Lesson 4. Analyze Co-occurrence and Networks of Words Using Twitter Data and Tweepy in Python
Learning Objectives
After completing this tutorial, you will be able to:
- Identify co-occurring words (i.e. bigrams) in Tweets.
- Create networks of words in Tweets.
What You Need
You will need a computer with internet access to complete this lesson.
Get and Clean Tweets Related to Climate
In the previous lesson, you learned how to collect and clean data that you collected using Tweepy
and the Twitter API. Begin by reviewing how to authenticate to the Twitter API and how to search for tweets.
import os
import numpy as np
import pandas as pd
import matplotlib.pyplot as plt
import seaborn as sns
import itertools
import collections
import tweepy as tw
import nltk
from nltk import bigrams
from nltk.corpus import stopwords
import re
import networkx as nx
import warnings
warnings.filterwarnings("ignore")
sns.set(font_scale=1.5)
sns.set_style("whitegrid")
/opt/conda/lib/python3.8/site-packages/nltk/parse/malt.py:206: SyntaxWarning: "is not" with a literal. Did you mean "!="?
if ret is not 0:
Remember to define your keys:
consumer_key= 'yourkeyhere'
consumer_secret= 'yourkeyhere'
access_token= 'yourkeyhere'
access_token_secret= 'yourkeyhere'
auth = tw.OAuthHandler(consumer_key, consumer_secret)
auth.set_access_token(access_token, access_token_secret)
api = tw.API(auth, wait_on_rate_limit=True)
# Create a custom search term and define the number of tweets
search_term = "#climate+change -filter:retweets"

▶ [Data block]:

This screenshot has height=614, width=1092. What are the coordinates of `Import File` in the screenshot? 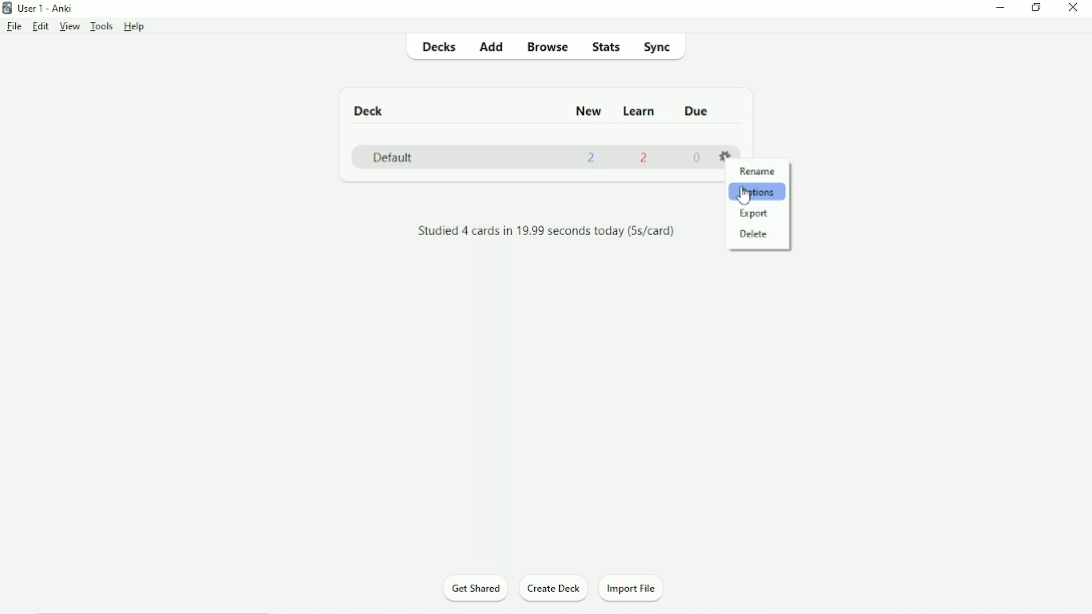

▶ [Directions for this task]: Can you reproduce the Twitter word-network lesson verbatim, from "sns.set(font_scale=1.5)" up to and including "auth = tw.OAuthHandler(consumer_key, consumer_secret)"?

▶ [Correct response]:
sns.set(font_scale=1.5)
sns.set_style("whitegrid")
/opt/conda/lib/python3.8/site-packages/nltk/parse/malt.py:206: SyntaxWarning: "is not" with a literal. Did you mean "!="?
if ret is not 0:
Remember to define your keys:
consumer_key= 'yourkeyhere'
consumer_secret= 'yourkeyhere'
access_token= 'yourkeyhere'
access_token_secret= 'yourkeyhere'
auth = tw.OAuthHandler(consumer_key, consumer_secret)